My commitment to my attachment church youth group, the BBGB ministry with my home church, my cell group with some of them also in their midst of life transitions, and my responsibility as the chairman of the Student Council; stretched me to a point where I had not experienced before. When the term holiday so call started, I was still owing my lecturer many assignments, coupled with my laptop decided to go into coma for that period, I was merely staying home trying to read and complete those assignments. It was disrupted by BBGB officers retreat, BBGB 3 days activities, Hebron Church 3 days Children Camp, planning for my attachment church 4 days youth retreats and preaching preparation for last Sunday just before going to the leaders retreat; I can imagine how tired I can be, just even as I am trying to recall them. And I am sure I have missed out some that is not mentioned.

I am not trying to boast how capable I am in handling so many things. I am just simply regretting for not allowing myself time to rest. I thank God for the leaders retreat. I thank God for my Senior Pastor for not bothering me when he found me missing from most of the sessions. I just sleep and swim and shop and slack through out the entire retreat. I found myself so tired that I don’t even want to spend time with people, I found that drains me too. I was like the sheep in the psalm, lying down in green pastures (before a wide spread of buffet) and soaking myself in the swimming pool or spa. It was refreshing! Renewing! Rejuvenated! It is a Retreat for me!

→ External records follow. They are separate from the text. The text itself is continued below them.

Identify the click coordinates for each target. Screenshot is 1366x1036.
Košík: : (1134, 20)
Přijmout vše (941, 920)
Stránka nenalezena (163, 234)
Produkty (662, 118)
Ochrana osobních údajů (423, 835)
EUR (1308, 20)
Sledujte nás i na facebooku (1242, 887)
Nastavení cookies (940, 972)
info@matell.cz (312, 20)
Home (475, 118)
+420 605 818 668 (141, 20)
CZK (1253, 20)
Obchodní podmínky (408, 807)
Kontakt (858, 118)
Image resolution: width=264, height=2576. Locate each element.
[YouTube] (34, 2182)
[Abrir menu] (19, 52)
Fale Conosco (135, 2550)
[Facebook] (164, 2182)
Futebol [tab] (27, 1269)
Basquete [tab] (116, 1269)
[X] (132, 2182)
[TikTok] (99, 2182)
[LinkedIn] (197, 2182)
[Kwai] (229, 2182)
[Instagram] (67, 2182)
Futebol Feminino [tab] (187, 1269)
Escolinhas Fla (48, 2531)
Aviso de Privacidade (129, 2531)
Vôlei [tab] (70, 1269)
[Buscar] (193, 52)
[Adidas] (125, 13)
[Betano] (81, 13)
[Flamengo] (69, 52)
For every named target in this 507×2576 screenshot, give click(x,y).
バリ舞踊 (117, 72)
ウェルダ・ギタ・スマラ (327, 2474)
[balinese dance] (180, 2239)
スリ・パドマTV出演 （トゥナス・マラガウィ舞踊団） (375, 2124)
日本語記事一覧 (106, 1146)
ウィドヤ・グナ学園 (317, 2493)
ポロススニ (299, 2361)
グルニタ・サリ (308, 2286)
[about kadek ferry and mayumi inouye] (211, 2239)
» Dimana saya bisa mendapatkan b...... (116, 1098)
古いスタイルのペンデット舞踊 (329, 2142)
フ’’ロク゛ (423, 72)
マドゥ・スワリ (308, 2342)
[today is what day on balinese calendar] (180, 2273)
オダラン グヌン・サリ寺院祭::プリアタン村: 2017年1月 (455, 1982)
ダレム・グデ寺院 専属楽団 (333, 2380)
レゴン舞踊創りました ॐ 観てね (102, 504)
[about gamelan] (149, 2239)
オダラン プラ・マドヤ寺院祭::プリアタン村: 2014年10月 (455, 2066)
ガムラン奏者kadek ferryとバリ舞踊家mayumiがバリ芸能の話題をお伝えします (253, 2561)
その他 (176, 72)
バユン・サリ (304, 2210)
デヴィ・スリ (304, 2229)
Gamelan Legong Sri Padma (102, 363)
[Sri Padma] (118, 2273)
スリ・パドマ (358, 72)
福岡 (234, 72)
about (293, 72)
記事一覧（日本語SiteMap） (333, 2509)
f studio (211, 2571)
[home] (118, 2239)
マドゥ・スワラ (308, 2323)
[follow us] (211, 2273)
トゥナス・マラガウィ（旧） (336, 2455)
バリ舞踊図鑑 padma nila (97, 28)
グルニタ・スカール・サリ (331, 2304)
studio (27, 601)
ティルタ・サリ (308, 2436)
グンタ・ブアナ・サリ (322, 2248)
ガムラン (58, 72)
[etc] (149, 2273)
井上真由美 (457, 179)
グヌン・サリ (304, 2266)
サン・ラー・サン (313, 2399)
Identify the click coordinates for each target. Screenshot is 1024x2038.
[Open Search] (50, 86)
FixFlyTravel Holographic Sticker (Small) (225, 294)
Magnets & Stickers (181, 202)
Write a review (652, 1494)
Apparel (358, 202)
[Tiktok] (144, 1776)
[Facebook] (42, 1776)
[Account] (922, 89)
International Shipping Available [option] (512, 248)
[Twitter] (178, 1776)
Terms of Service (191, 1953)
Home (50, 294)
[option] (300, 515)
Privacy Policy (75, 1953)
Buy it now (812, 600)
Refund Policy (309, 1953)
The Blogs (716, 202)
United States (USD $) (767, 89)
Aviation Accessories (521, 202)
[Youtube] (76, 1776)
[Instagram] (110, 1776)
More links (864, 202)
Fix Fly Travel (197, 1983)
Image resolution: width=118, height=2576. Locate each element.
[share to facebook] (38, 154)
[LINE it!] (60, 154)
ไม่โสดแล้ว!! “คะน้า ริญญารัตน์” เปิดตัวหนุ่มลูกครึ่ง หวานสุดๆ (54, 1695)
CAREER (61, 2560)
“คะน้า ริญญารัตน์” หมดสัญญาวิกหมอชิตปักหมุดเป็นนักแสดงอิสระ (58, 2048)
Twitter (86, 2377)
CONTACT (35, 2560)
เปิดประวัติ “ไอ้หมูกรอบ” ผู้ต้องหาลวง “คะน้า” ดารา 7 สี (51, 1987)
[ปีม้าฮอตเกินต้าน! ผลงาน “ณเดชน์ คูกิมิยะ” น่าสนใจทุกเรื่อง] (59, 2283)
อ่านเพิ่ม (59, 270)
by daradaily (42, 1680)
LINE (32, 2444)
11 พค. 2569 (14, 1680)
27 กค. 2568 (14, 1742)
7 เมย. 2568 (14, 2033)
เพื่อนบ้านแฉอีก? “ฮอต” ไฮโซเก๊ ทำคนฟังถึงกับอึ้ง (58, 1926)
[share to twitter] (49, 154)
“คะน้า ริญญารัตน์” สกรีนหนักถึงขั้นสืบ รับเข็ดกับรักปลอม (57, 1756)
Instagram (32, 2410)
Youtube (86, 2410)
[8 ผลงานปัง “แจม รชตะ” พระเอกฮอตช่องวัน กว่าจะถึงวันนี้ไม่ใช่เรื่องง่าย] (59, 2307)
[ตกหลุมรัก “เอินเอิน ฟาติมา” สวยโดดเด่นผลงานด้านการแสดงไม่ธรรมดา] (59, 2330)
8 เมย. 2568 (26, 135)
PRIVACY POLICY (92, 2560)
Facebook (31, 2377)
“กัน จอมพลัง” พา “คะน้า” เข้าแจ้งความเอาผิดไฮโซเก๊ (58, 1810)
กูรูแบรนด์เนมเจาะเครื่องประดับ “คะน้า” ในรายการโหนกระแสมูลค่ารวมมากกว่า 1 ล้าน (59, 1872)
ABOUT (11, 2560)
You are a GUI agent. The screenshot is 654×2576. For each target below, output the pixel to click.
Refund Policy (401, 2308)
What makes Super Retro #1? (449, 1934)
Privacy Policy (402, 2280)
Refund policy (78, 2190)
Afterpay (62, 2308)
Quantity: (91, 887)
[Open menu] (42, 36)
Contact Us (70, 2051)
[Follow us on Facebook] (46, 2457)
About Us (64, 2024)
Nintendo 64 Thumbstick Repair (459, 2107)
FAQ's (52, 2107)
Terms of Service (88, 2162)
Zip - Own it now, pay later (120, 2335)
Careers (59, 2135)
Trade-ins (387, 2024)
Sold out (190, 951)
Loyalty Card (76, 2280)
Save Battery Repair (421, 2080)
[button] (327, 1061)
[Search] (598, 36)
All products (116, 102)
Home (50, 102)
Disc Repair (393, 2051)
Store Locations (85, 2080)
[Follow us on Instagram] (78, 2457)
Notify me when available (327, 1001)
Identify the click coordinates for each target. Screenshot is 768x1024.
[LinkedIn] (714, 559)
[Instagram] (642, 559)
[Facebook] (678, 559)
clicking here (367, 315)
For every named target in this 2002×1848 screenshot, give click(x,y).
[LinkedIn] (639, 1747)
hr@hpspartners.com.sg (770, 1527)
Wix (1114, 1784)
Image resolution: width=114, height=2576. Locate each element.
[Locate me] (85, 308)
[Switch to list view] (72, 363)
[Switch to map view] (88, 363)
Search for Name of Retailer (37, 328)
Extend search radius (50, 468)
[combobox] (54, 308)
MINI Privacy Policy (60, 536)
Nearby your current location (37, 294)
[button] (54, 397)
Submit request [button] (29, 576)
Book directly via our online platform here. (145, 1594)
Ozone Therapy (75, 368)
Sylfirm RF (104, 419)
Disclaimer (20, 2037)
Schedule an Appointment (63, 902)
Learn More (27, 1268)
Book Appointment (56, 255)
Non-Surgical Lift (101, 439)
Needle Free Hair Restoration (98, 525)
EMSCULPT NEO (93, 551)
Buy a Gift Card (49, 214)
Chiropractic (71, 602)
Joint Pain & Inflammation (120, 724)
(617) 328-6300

A big thank you for my church leadership for being so understanding. I am now recharged, ready to go again. I am still facing my challenges ahead, my wife is still in pregnancy! My home PC is infected with virus, and I am now busy preparing for college new students matters (as I am still the chairman of the Student Council), I getting ready for BBGB ministry, new attachment church and the future of the cell group. But I am confident that God is with me, His goodness and loving-kindness will follow me all the days of my life (v6).

Take time to rest too.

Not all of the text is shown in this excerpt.